JANUARY 31, 2003--Distinguished scholar John H. Bracey, Jr., will present the Black History Month keynote address next Thursday at 8 p.m. in the College Science Center’s West Lecture Hall. A reception will follow.

"DuBois' "The Souls of Black Folk in the 21st Century" is the title of the talk to be presented by Bracey, who has been a member of the W.E.B. DuBois Department of Afro-American Studies at the University of Massachusetts at Amherst since 1972.

The speaker is a former director of the W.E.B. DuBois Archives at the University of Massachusetts and has been a consultant on several video productions profiling W.E.B. Du Bois, Frederick Douglass and A. Philip Randolph.

Bracey is the author of numerous articles, book reviews, and scholarly papers and has lectured at campuses across the country on various aspects of the history of Black Americans. For his role in helping to establish Afro-American studies programs nationwide, he was awarded the Zora Neale Hurston-Paul Robeson award for outstanding artistic and scholarly achievement.

Bracey is in the process of completing, with Ernest Allen, a six-volume documentary history: Unite or Perish: Black Nationalist and Radical Thought 1954-1974 and is co-writing with August Meier, two monographs with the working titles"The NAACP: A Short History" and "A. Philip Randolph and the NAACP: A Study in Cooperation and Conflict."

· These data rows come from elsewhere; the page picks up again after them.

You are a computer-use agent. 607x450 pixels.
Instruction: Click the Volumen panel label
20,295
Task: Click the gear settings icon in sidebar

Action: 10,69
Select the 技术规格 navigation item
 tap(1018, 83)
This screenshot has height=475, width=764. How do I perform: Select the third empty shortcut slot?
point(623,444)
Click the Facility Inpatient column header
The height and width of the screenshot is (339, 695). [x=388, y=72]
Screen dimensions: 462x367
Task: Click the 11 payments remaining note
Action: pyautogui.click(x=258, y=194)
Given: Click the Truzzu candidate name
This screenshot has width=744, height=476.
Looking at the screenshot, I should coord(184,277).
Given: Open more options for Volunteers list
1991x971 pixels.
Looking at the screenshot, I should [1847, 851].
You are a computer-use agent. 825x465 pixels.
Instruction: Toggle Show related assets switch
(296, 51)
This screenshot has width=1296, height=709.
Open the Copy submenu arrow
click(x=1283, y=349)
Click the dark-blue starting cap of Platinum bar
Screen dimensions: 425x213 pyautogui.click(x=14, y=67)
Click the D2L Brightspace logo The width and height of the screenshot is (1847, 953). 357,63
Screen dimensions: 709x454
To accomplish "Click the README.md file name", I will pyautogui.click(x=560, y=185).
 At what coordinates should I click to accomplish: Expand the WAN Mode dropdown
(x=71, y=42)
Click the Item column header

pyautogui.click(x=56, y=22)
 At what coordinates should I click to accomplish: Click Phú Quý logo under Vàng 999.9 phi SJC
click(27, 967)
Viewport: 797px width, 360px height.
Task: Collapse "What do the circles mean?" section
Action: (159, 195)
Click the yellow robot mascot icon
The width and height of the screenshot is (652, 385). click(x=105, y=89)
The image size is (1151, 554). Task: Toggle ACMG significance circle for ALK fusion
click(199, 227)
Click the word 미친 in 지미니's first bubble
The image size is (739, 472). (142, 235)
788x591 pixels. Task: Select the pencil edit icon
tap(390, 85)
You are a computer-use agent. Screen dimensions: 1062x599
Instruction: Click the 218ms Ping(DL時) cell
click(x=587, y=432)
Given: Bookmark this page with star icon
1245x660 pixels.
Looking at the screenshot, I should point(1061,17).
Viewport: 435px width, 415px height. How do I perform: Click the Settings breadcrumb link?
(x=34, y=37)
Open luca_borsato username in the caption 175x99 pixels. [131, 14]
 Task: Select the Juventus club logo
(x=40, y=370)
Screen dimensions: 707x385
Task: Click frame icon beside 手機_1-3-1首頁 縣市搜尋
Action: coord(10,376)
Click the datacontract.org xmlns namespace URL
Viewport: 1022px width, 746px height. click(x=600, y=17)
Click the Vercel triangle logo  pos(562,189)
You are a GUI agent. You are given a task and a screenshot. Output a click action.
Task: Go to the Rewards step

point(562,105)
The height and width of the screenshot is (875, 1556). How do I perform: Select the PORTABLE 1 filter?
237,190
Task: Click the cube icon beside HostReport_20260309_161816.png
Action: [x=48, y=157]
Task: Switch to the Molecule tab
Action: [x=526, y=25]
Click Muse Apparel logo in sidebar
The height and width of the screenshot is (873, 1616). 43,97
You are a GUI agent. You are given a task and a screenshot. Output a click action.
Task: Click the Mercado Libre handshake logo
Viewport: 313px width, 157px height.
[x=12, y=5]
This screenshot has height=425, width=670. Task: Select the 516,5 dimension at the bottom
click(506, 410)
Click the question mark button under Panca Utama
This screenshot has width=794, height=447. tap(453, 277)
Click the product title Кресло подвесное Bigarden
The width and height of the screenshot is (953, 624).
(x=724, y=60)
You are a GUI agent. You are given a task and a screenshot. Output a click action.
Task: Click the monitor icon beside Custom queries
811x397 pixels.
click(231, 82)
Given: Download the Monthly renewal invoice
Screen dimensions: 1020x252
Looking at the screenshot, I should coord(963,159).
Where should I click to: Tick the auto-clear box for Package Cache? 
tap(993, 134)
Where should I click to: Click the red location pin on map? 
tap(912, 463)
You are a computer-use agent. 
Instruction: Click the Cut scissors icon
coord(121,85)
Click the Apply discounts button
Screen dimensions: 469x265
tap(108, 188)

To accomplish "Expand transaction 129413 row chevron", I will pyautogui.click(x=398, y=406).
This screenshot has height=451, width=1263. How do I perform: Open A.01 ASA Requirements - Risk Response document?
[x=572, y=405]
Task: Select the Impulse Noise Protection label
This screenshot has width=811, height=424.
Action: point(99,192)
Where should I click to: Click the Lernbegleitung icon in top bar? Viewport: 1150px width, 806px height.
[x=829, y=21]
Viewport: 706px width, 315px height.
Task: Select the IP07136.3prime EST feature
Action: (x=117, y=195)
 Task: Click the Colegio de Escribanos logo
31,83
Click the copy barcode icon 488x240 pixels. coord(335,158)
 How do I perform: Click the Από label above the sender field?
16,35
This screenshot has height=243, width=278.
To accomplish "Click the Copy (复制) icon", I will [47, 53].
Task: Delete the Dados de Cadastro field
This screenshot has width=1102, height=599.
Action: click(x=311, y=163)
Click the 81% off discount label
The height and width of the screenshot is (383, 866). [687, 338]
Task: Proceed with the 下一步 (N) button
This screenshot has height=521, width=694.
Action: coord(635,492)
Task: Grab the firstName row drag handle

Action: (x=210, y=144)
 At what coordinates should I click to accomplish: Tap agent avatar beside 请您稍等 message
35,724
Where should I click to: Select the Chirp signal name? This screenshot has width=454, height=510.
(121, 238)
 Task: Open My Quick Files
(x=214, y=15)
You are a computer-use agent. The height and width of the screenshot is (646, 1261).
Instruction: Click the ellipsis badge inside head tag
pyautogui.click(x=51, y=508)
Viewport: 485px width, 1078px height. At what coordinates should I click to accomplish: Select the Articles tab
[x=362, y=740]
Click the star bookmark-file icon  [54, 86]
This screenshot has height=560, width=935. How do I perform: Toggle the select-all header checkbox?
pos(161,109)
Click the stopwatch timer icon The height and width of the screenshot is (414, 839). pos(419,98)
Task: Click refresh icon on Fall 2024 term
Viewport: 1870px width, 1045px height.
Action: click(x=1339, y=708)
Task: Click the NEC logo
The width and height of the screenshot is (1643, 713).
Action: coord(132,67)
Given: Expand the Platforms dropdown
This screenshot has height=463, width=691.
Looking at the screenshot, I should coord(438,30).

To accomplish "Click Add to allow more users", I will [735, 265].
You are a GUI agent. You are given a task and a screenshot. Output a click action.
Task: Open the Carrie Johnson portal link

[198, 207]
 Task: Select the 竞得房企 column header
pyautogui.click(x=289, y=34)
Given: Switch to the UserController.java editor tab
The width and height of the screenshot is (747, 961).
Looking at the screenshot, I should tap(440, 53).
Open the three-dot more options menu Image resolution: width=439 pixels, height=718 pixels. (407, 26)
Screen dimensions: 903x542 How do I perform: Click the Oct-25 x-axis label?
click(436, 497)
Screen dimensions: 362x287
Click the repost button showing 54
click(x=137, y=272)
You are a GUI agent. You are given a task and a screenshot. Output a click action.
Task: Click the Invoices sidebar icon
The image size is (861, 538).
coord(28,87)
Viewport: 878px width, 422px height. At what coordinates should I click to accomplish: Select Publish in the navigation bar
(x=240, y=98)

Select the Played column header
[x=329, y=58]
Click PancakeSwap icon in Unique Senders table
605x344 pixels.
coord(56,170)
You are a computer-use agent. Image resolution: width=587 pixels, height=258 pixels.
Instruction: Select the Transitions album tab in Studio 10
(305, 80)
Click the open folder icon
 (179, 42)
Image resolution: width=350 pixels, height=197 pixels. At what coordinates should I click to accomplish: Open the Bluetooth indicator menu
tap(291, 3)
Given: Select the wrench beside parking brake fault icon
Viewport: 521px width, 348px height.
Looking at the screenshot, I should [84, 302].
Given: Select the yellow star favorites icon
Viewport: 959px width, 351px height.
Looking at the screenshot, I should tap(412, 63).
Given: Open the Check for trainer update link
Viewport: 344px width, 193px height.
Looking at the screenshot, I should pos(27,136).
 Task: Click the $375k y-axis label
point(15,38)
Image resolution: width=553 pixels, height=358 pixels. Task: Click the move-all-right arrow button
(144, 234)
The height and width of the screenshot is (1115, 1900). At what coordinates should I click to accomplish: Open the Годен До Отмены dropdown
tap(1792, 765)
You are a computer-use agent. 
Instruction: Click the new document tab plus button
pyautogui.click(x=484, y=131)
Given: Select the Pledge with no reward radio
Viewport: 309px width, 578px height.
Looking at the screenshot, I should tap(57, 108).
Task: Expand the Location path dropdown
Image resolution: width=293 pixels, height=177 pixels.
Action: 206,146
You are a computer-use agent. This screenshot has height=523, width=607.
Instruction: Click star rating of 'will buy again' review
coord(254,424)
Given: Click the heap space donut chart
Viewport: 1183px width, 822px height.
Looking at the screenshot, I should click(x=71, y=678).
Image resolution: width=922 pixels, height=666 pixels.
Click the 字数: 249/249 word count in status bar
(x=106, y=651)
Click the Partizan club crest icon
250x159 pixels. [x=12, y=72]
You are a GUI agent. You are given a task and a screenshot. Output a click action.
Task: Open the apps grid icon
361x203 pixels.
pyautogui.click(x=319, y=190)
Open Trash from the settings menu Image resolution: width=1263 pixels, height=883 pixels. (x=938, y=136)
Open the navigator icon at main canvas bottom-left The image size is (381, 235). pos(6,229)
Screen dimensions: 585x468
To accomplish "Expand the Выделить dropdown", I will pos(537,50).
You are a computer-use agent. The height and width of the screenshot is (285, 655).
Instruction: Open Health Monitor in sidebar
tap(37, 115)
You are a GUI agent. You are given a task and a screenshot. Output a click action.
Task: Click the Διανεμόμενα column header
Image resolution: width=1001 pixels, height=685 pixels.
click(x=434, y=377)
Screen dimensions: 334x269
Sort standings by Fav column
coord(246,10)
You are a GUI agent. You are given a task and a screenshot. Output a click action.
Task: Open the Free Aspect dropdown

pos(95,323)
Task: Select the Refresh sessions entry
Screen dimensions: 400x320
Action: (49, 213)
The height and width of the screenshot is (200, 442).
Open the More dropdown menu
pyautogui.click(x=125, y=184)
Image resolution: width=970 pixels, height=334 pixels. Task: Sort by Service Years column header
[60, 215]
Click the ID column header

Bracey is the co-editor, with Maurianne Adams, of the 1999 anthology Strangers and Neighbors: Relations between Blacks and Jews in the United States and has co-edited, with Meier and the late Elliott Rudwick, a number of volumes on various aspects of the Afro-American experience, including Black Nationalism in America, eight volumes in the series Explorations in the Black Experience, and most recently a revised edition of Black Protest in the Sixties.

He is currently co-editor, with Meier and Sharon Harley, of the microfilm series Black Studies Research Sources, which includes the papers of the NAACP, A. Philip Randolph, Mary McLeod Bethune and the National Association of Colored Women’s Clubs. Bracey and Harley also co-edited Access to African-American Studies, a web research service.